§ EXERCISE BRIEF:
Go through the entries below and copy every line that holds the word "screenshot".

§ LISTED ENTRIES:
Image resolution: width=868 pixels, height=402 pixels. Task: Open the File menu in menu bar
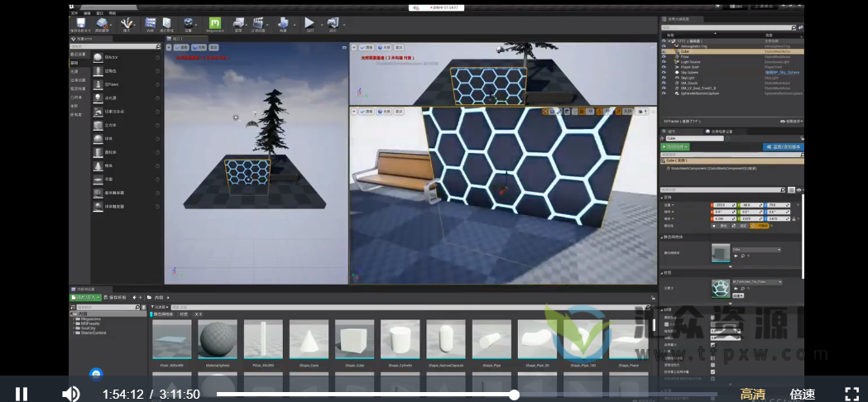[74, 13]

* * *

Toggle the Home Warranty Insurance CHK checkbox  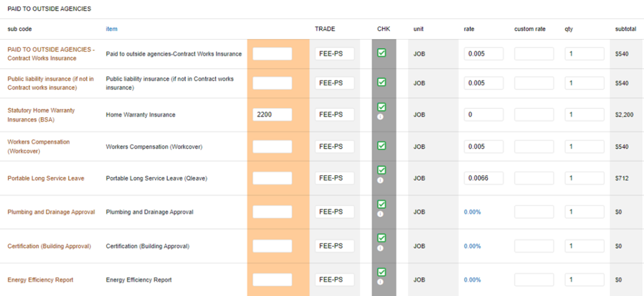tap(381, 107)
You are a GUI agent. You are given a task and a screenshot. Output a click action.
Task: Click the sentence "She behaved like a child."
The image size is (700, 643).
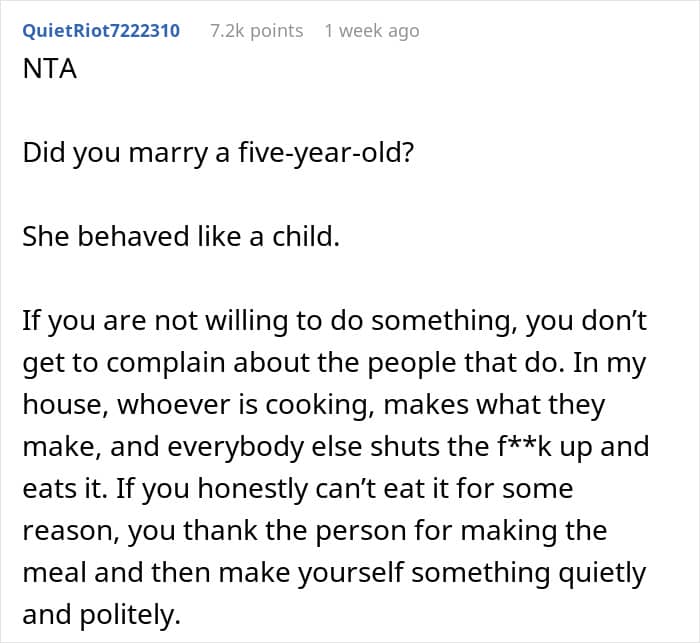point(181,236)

---

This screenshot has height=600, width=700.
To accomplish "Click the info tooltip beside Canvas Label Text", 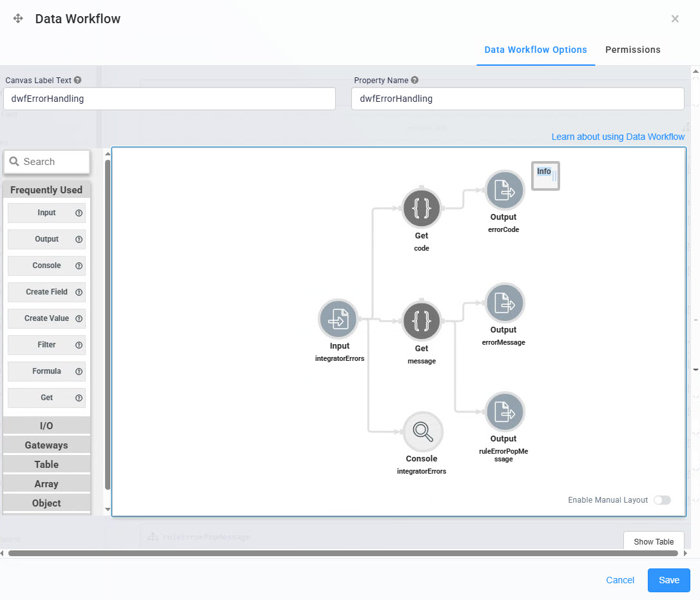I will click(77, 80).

§ ANSWER SPACE:
You are a GUI agent. You are given a task and a screenshot. Output a click action.
This screenshot has height=600, width=700.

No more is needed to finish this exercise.